▶ **Collected data entries**
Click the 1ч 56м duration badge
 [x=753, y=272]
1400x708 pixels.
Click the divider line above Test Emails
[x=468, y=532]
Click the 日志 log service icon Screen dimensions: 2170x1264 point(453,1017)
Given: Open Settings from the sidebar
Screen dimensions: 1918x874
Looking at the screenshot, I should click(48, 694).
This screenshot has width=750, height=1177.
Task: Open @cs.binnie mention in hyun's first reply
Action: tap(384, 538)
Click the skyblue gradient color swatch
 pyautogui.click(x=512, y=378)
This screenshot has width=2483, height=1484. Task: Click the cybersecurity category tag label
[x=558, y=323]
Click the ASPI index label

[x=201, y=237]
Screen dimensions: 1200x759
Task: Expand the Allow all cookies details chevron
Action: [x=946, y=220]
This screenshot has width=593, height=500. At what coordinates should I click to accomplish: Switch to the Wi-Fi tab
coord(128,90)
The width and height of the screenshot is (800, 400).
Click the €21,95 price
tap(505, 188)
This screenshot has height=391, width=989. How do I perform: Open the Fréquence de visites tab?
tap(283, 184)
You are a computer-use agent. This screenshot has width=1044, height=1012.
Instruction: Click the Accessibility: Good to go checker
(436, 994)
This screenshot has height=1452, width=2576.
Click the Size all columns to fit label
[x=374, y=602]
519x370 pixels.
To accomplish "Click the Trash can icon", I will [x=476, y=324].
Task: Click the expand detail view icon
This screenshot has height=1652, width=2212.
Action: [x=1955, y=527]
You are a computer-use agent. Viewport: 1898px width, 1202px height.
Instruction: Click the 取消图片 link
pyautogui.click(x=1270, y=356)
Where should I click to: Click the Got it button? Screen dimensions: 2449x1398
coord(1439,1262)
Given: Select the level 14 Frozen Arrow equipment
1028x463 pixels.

▶ **Written request**
Lay out the lines of the material from the line containing "519x370 pixels." through the line containing "Action: [x=1955, y=527]", inclusive, as a JSON list of strings with one string per line and blank lines left out.

▶ **Written response**
[
  "519x370 pixels.",
  "To accomplish \"Click the Trash can icon\", I will [x=476, y=324].",
  "Task: Click the expand detail view icon",
  "This screenshot has height=1652, width=2212.",
  "Action: [x=1955, y=527]"
]